%%

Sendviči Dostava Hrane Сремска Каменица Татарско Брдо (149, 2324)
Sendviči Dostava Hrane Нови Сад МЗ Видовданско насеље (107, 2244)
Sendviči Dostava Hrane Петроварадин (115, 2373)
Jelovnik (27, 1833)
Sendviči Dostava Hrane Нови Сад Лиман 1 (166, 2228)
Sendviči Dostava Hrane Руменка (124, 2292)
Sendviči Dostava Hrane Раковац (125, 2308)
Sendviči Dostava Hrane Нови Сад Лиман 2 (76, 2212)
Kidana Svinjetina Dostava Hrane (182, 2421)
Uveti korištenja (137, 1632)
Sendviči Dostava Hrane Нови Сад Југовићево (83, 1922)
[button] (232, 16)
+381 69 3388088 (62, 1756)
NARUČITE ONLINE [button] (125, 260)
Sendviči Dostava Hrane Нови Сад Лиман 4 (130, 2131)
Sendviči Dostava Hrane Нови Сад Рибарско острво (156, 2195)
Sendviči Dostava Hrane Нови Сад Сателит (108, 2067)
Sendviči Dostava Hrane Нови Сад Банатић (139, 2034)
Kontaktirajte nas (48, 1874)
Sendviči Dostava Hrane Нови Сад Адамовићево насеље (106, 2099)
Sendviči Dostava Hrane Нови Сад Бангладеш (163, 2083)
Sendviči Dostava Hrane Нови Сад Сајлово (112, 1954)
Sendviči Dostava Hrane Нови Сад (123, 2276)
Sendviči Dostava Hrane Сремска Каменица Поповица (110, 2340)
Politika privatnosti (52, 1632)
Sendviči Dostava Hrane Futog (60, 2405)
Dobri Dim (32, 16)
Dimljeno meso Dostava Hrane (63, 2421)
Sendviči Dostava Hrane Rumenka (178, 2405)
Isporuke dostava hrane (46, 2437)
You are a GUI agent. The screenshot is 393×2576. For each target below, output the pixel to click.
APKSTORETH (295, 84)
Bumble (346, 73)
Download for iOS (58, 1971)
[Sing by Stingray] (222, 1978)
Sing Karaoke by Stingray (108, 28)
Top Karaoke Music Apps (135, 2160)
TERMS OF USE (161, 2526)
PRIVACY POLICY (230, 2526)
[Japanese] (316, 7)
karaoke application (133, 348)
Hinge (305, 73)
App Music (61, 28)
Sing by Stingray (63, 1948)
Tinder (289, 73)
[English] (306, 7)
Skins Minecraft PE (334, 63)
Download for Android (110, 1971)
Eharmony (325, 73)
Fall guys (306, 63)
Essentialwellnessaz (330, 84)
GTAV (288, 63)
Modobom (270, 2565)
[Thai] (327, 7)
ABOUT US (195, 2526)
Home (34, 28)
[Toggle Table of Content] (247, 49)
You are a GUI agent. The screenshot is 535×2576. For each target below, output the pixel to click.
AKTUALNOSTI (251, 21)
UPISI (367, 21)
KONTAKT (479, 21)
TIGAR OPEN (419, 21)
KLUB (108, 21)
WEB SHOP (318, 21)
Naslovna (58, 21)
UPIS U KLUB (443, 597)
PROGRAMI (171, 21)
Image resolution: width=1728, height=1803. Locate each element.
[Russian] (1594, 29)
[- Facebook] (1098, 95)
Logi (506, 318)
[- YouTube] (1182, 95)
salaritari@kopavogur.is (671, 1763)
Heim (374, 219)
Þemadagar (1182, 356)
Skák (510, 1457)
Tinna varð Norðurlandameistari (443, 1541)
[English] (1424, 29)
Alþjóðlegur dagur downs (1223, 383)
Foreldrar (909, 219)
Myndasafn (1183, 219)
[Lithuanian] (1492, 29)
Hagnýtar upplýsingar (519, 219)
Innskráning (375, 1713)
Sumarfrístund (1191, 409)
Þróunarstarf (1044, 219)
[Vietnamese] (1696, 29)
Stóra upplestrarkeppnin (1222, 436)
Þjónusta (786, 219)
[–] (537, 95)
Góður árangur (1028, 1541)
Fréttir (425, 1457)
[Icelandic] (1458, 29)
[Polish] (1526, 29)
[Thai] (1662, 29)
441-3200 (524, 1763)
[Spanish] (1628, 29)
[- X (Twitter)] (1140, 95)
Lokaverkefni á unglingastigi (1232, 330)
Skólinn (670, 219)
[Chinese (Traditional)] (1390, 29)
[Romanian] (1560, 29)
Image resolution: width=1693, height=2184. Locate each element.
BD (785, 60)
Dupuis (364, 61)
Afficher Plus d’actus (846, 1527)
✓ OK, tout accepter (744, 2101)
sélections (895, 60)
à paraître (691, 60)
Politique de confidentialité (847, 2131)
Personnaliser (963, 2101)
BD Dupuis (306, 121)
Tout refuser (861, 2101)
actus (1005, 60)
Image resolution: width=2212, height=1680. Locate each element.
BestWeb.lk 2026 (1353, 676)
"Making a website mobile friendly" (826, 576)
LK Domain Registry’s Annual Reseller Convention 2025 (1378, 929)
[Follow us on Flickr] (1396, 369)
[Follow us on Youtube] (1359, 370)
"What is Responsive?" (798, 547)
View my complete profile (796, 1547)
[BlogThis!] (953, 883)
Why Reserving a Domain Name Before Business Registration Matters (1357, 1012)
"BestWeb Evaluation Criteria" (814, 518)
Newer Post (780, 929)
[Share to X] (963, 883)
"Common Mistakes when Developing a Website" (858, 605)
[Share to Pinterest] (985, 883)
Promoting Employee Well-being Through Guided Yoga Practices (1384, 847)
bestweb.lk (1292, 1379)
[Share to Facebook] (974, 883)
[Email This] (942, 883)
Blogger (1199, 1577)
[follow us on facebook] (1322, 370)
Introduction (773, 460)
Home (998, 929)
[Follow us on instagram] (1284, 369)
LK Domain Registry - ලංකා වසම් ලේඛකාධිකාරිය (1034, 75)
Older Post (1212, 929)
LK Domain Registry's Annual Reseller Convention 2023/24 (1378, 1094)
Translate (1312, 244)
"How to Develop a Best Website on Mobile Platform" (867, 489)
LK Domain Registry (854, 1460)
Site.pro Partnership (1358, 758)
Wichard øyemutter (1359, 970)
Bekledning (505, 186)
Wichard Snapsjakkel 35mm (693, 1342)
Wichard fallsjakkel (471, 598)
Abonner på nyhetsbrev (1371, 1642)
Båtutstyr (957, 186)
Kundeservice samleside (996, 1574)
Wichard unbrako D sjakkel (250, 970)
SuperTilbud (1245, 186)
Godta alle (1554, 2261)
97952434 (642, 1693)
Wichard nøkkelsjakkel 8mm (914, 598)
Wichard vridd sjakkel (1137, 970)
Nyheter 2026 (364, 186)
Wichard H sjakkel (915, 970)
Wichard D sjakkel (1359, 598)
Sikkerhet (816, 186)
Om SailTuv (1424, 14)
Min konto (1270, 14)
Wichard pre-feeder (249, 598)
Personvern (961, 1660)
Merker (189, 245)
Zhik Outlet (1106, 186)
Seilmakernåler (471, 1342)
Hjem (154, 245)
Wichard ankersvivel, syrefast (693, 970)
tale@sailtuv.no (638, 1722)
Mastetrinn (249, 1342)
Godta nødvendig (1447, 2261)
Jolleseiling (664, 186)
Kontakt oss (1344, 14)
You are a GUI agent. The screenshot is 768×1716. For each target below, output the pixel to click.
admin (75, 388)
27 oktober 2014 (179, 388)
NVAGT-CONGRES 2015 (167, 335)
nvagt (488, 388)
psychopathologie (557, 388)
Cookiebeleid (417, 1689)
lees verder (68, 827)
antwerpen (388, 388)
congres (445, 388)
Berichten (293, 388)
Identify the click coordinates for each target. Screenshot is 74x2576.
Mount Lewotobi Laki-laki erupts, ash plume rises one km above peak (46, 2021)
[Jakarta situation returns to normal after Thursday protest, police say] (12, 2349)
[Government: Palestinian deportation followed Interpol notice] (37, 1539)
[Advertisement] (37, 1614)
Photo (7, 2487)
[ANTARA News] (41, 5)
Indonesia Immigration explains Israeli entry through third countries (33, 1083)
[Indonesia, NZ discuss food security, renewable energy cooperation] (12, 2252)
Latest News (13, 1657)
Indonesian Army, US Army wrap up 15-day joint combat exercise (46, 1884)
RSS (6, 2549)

%%

* **Exercise details**: Your reply should hold every line from the data that contains "Нови", copied in full.

* **Task output**:
Sendviči Dostava Hrane Нови Сад МЗ Видовданско насеље (107, 2244)
Sendviči Dostava Hrane Нови Сад Лиман 1 (166, 2228)
Sendviči Dostava Hrane Нови Сад Лиман 2 (76, 2212)
Sendviči Dostava Hrane Нови Сад Југовићево (83, 1922)
Sendviči Dostava Hrane Нови Сад Лиман 4 (130, 2131)
Sendviči Dostava Hrane Нови Сад Рибарско острво (156, 2195)
Sendviči Dostava Hrane Нови Сад Сателит (108, 2067)
Sendviči Dostava Hrane Нови Сад Банатић (139, 2034)
Sendviči Dostava Hrane Нови Сад Адамовићево насеље (106, 2099)
Sendviči Dostava Hrane Нови Сад Бангладеш (163, 2083)
Sendviči Dostava Hrane Нови Сад Сајлово (112, 1954)
Sendviči Dostava Hrane Нови Сад (123, 2276)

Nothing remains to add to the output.